Rewrite the records as a numbered list, starting from the beginning and ending with the line that contains "will click(52, 43).", both ends included. Skip any blank lines.

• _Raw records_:
==========

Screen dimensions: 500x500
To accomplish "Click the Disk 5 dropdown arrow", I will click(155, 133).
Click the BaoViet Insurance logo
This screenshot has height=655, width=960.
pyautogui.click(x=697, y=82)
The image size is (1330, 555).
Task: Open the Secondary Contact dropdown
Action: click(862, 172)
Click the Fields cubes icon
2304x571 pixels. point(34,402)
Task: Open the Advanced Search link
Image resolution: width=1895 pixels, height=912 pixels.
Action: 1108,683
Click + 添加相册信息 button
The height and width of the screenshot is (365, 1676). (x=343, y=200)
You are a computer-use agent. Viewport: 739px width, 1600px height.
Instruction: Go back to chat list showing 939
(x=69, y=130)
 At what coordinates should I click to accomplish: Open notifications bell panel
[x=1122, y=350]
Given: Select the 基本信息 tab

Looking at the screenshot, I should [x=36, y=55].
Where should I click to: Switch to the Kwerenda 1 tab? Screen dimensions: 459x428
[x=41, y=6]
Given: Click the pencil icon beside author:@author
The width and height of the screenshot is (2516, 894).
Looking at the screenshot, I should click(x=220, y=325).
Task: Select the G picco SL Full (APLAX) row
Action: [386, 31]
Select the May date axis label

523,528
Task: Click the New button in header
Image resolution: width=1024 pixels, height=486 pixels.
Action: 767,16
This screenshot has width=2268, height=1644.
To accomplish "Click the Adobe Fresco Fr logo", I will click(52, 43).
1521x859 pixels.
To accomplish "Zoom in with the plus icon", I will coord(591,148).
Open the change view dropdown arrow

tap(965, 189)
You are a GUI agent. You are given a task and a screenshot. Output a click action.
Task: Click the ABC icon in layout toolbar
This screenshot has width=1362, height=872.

==========

• _Response_:
1. Screen dimensions: 500x500
2. To accomplish "Click the Disk 5 dropdown arrow", I will click(155, 133).
3. Click the BaoViet Insurance logo
4. This screenshot has height=655, width=960.
5. pyautogui.click(x=697, y=82)
6. The image size is (1330, 555).
7. Task: Open the Secondary Contact dropdown
8. Action: click(862, 172)
9. Click the Fields cubes icon
10. 2304x571 pixels. point(34,402)
11. Task: Open the Advanced Search link
12. Image resolution: width=1895 pixels, height=912 pixels.
13. Action: 1108,683
14. Click + 添加相册信息 button
15. The height and width of the screenshot is (365, 1676). (x=343, y=200)
16. You are a computer-use agent. Viewport: 739px width, 1600px height.
17. Instruction: Go back to chat list showing 939
18. (x=69, y=130)
19.  At what coordinates should I click to accomplish: Open notifications bell panel
20. [x=1122, y=350]
21. Given: Select the 基本信息 tab
22. Looking at the screenshot, I should [x=36, y=55].
23. Where should I click to: Switch to the Kwerenda 1 tab? Screen dimensions: 459x428
24. [x=41, y=6]
25. Given: Click the pencil icon beside author:@author
26. The width and height of the screenshot is (2516, 894).
27. Looking at the screenshot, I should click(x=220, y=325).
28. Task: Select the G picco SL Full (APLAX) row
29. Action: [386, 31]
30. Select the May date axis label
31. 523,528
32. Task: Click the New button in header
33. Image resolution: width=1024 pixels, height=486 pixels.
34. Action: 767,16
35. This screenshot has width=2268, height=1644.
36. To accomplish "Click the Adobe Fresco Fr logo", I will click(52, 43).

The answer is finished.